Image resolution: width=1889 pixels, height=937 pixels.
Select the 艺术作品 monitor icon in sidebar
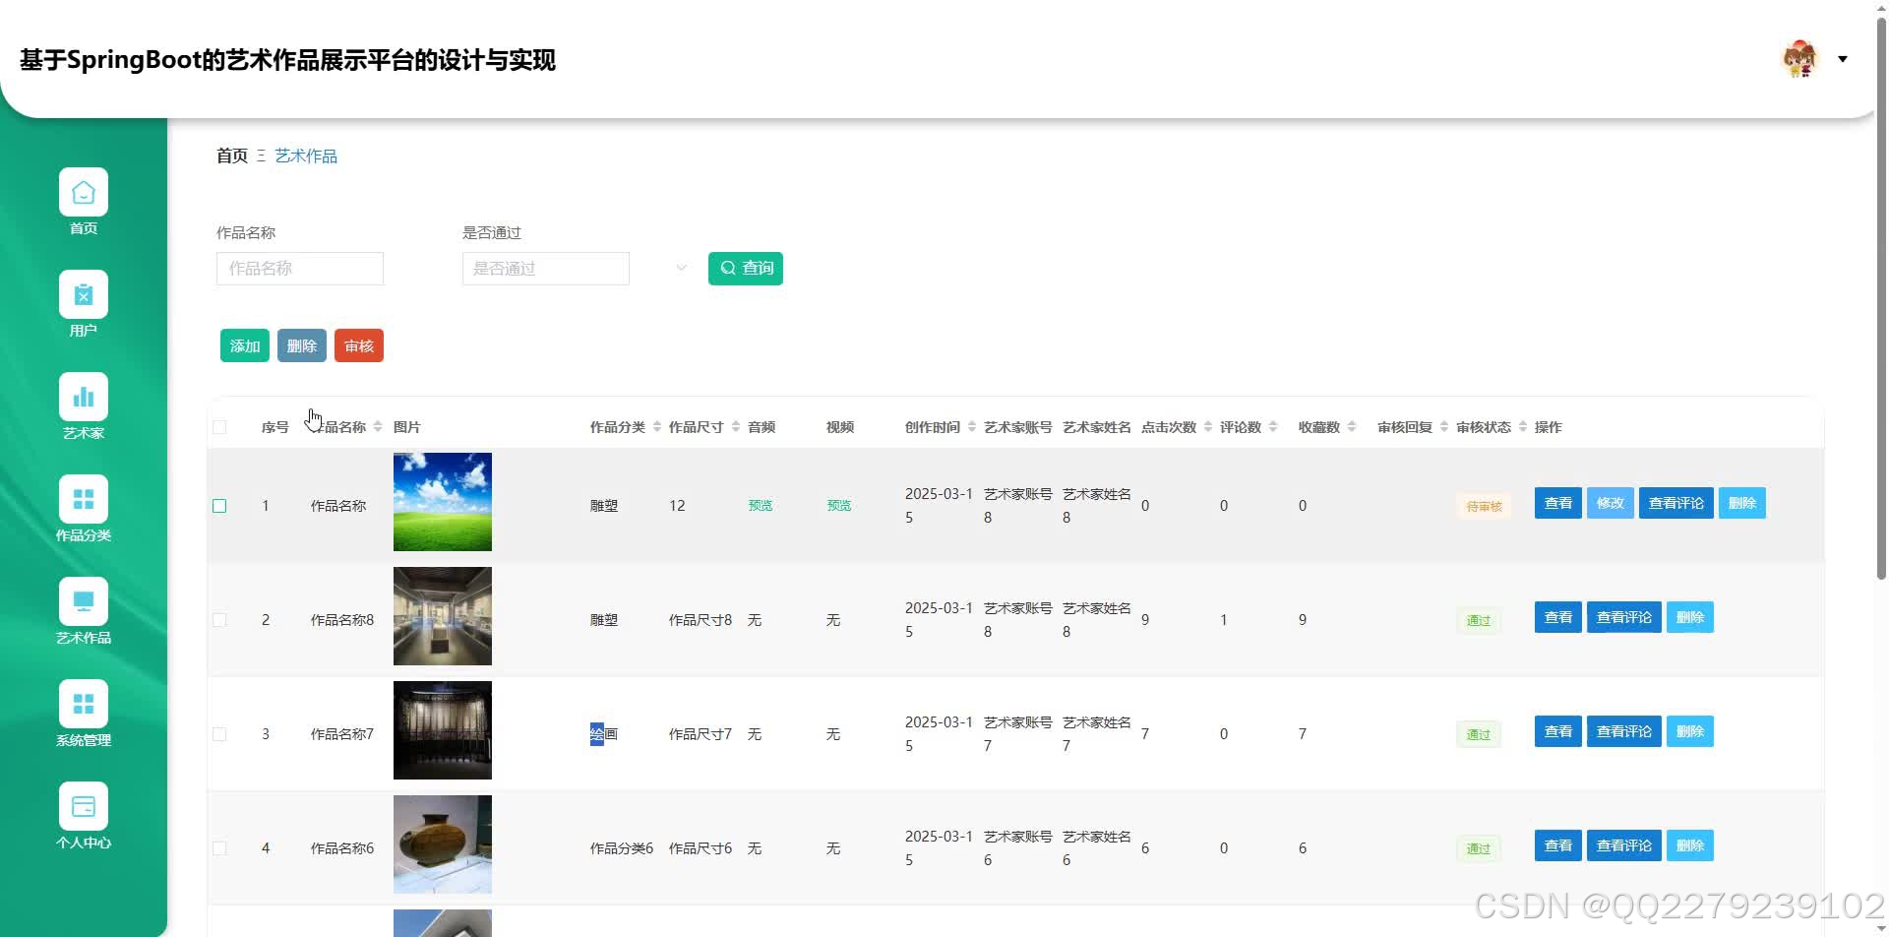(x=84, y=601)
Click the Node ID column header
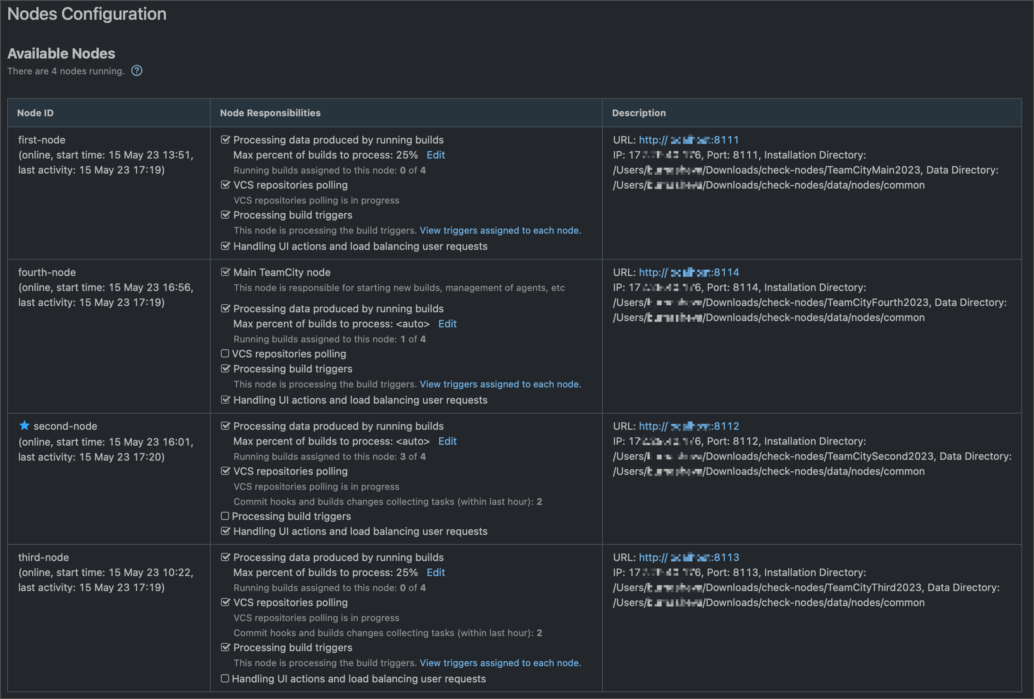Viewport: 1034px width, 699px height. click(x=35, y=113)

+++

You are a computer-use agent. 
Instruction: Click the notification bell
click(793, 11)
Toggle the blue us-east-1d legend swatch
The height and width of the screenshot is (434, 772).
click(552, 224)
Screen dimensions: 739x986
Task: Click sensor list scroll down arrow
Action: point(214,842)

+++

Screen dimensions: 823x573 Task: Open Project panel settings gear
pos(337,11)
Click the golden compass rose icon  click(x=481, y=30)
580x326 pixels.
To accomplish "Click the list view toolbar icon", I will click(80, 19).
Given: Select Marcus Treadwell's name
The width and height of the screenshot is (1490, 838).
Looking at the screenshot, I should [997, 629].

+++

WHAT IS REQUIRED:
Throughout the material above, report each line holding the word "pixels".

EXERCISE RESPONSE:
Image resolution: width=1889 pixels, height=937 pixels.
580x326 pixels.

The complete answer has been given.